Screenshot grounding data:
____
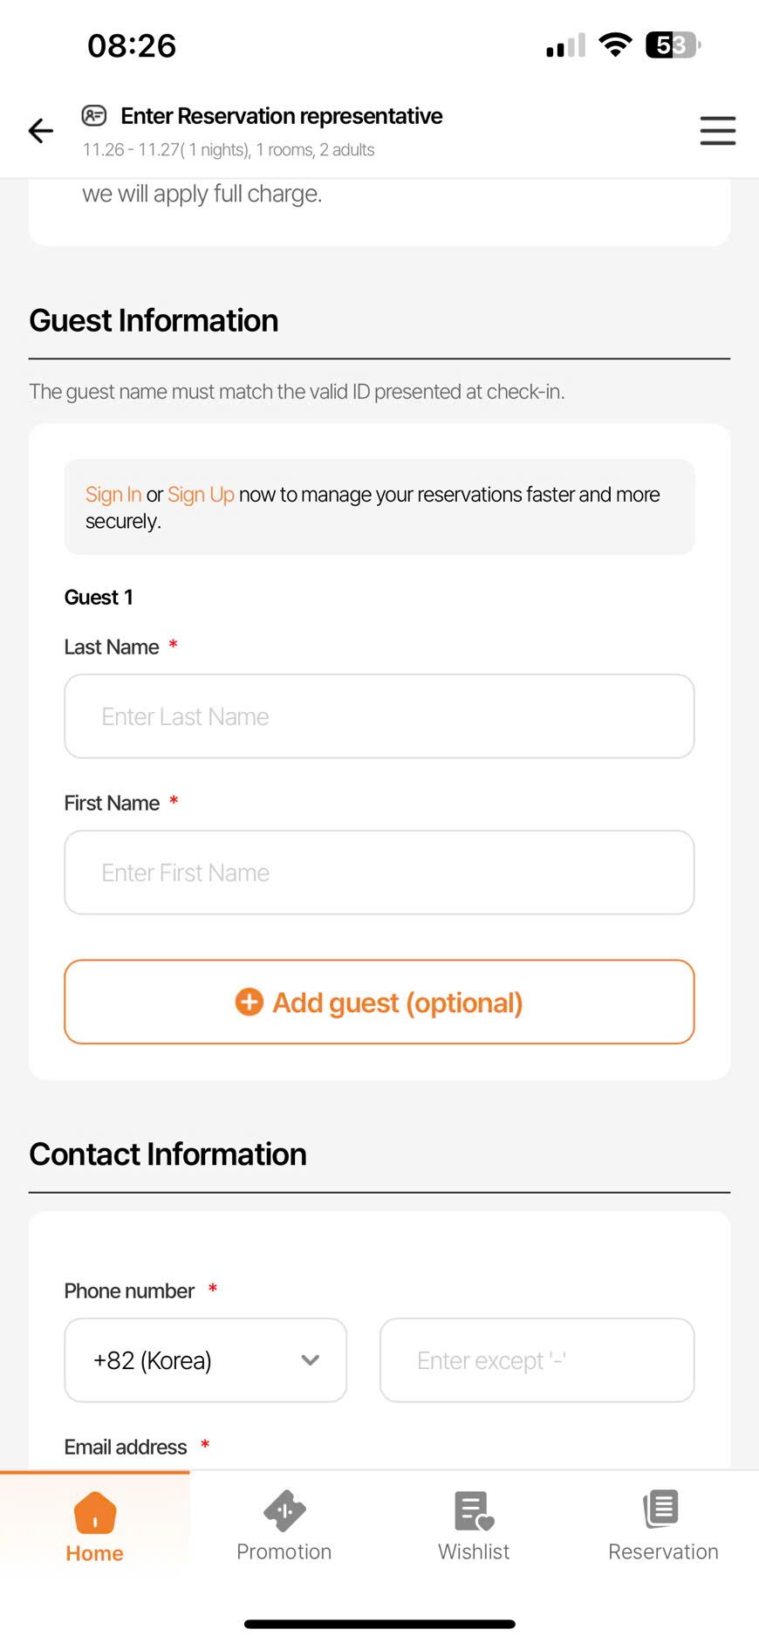Tap the Promotion ticket icon
Screen dimensions: 759x1643
(284, 1511)
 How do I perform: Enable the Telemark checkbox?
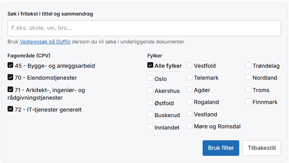tap(189, 77)
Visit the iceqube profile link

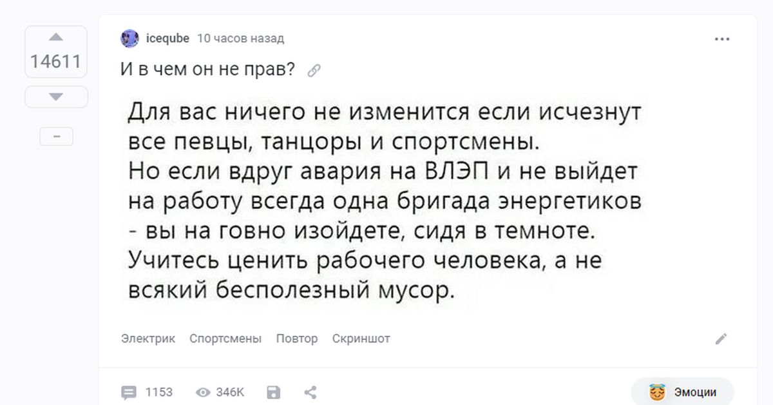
____
*Task prompt*:
Return exactly the lines from the line with "How do I perform: Enable" through the last line of the data above, both included; pictures do not go in the answer.

*Finished task*:
 How do I perform: Enable the Telemark checkbox?
tap(189, 77)
Visit the iceqube profile link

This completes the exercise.